I like your idea, notify me when you hit the market with that :)

Maybe a small explanation to the chaos in the name.

So over the last couple years all the buzz seems to be about zen, zen here,
zen there. But what all (that i know of) these zen products have in common is
that the just force all the zen out of their users, by forcing them to put
exactly the data in they need and be careful when you did not dot your i's and
cross your t's.

But, at least in my experience, life can get messy and chaotic. So I would
like a new software generation, which just deals with that instead of forcing
that work onto me. I named it the chaos generation and with all the ai
advancements we might be on a good track to make that happen eventually :)

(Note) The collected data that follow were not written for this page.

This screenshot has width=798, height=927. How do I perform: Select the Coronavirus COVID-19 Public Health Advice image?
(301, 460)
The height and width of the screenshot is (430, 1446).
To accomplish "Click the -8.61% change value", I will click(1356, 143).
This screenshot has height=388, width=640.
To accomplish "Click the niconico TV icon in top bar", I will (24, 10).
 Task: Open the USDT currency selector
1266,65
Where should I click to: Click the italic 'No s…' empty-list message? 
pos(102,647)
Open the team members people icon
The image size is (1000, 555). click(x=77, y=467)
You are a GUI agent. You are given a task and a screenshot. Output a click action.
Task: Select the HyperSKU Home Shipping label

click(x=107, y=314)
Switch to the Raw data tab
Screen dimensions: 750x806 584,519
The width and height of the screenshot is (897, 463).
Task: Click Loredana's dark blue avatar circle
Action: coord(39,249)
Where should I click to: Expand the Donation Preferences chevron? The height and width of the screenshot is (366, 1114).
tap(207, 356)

Also my family group on Whatsapp is named Chaosclan, so I got that in there :)

Cheers

------
ArdentZeal
A bit of background story...

I pretty much hated Todo-Lists all my life. Instead of doing what you are
supposed to do, you get the additional overhead of putting it also into a
list? F __* that! Instead of remembering the things I gotta do, I now have to
remember looking at my Todo-list. So at some point I was thinking... we are
close to self-driving cars... we are dreaming of setteling down on f __*ing
Mars. Why is there no Todo-list which can just tell me when and where a task
is important.

So you still have the overhead of putting the task in, but now the tradeoff
will be you being able to actually throw the task out of your head and focus
on the things which are important right here, right now.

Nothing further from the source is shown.